_What you need to do_
Return only what runs from the line containing "Task: Click citation" through the last line of the entries below, exactly, omitting pictures.

_Collected data entries_
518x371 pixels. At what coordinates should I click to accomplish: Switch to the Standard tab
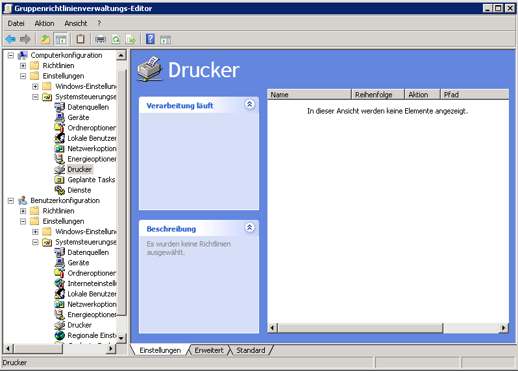(x=251, y=350)
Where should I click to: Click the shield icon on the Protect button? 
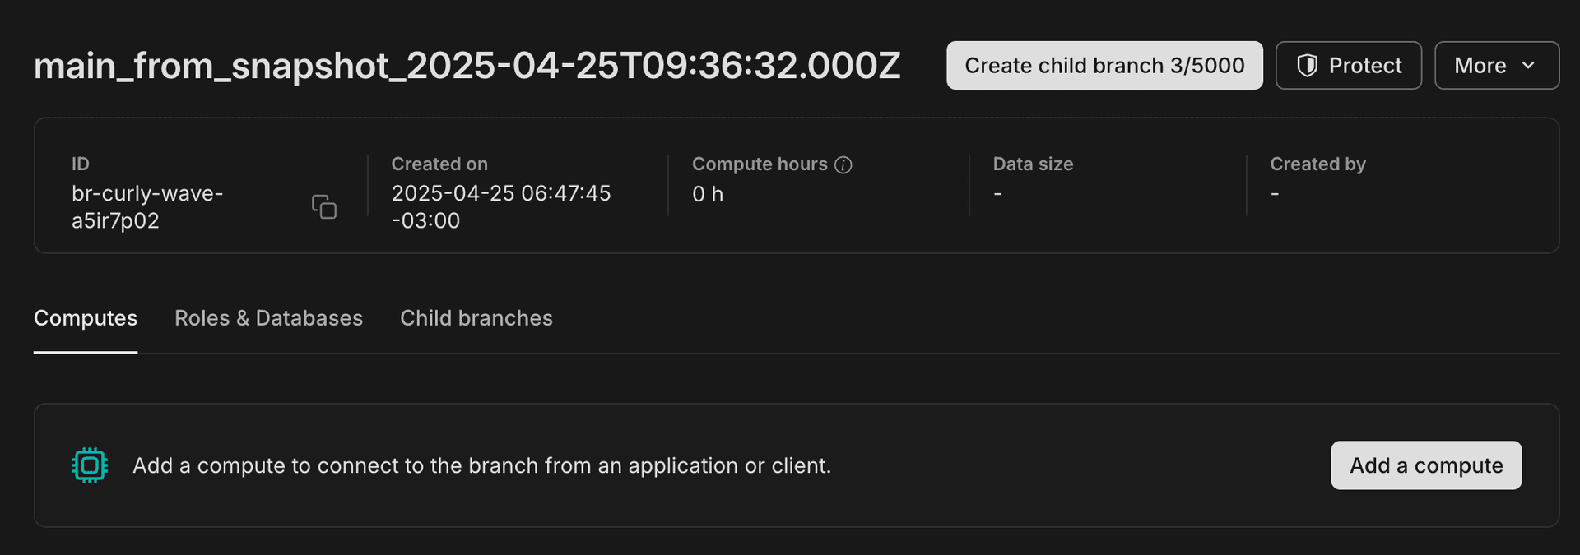pyautogui.click(x=1306, y=65)
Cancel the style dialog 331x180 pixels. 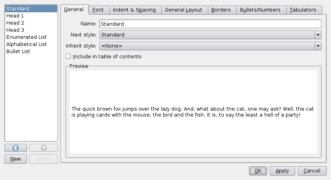(312, 171)
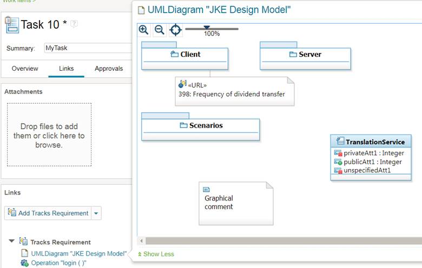Click the zoom in magnifier icon
Screen dimensions: 422x268
pos(143,30)
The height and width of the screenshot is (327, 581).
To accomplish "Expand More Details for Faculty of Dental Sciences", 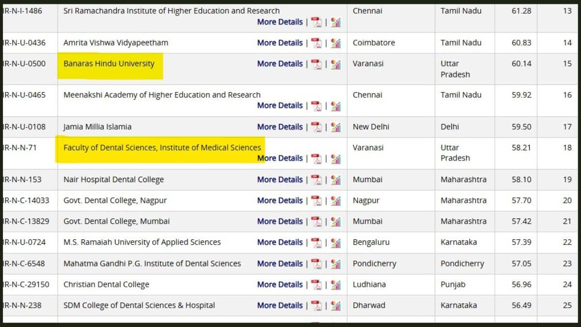I will (x=280, y=158).
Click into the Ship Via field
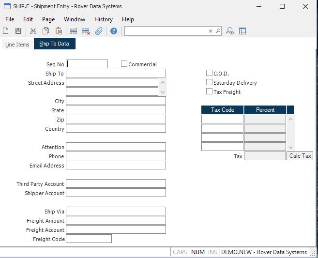 coord(116,212)
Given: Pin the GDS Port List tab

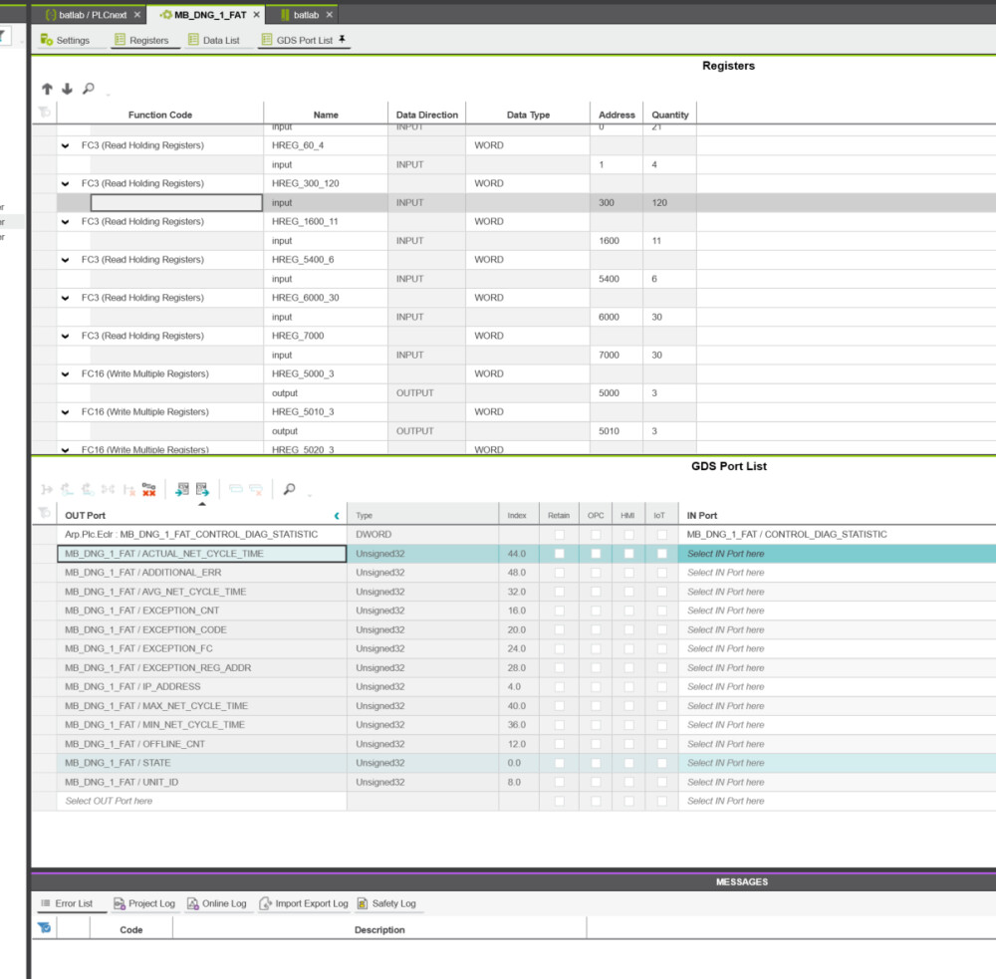Looking at the screenshot, I should click(x=343, y=40).
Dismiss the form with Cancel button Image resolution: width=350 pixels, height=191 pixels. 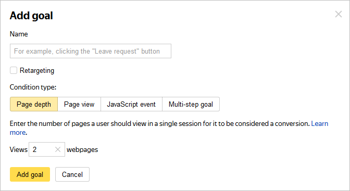[x=72, y=174]
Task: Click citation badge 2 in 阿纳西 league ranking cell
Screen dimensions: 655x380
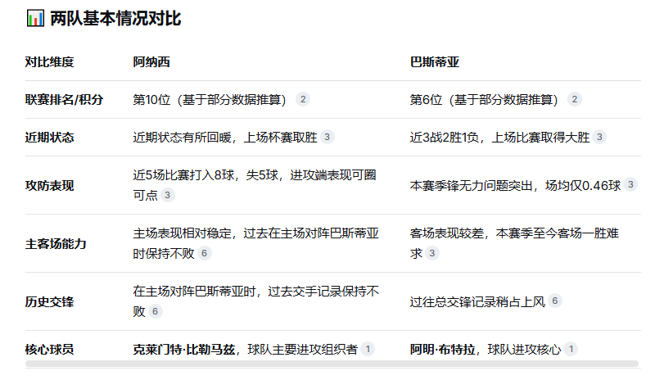Action: click(x=303, y=99)
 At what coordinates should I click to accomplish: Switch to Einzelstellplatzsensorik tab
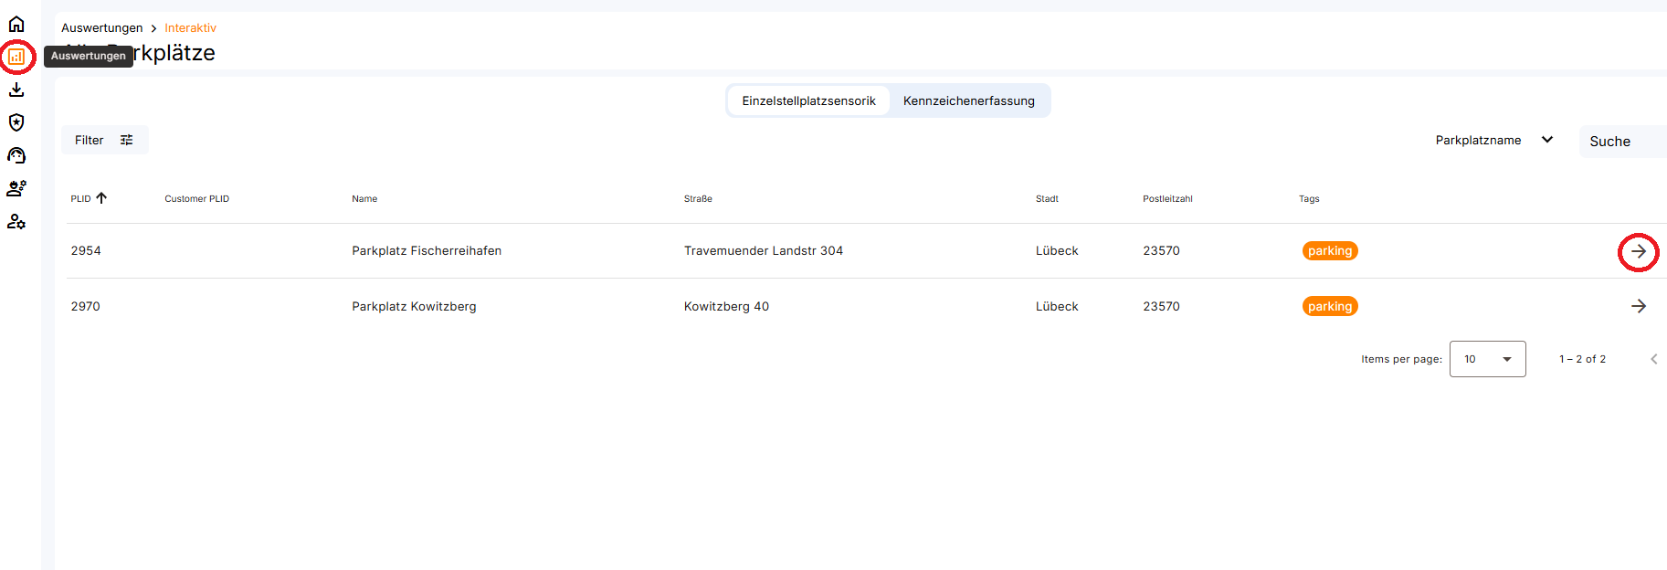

_Solution to the problem_
Task: Click citation badge 2 in 阿纳西 league ranking cell
Screen dimensions: 655x380
Action: click(x=303, y=99)
 At what coordinates should I click to accomplish: Switch to Einzelstellplatzsensorik tab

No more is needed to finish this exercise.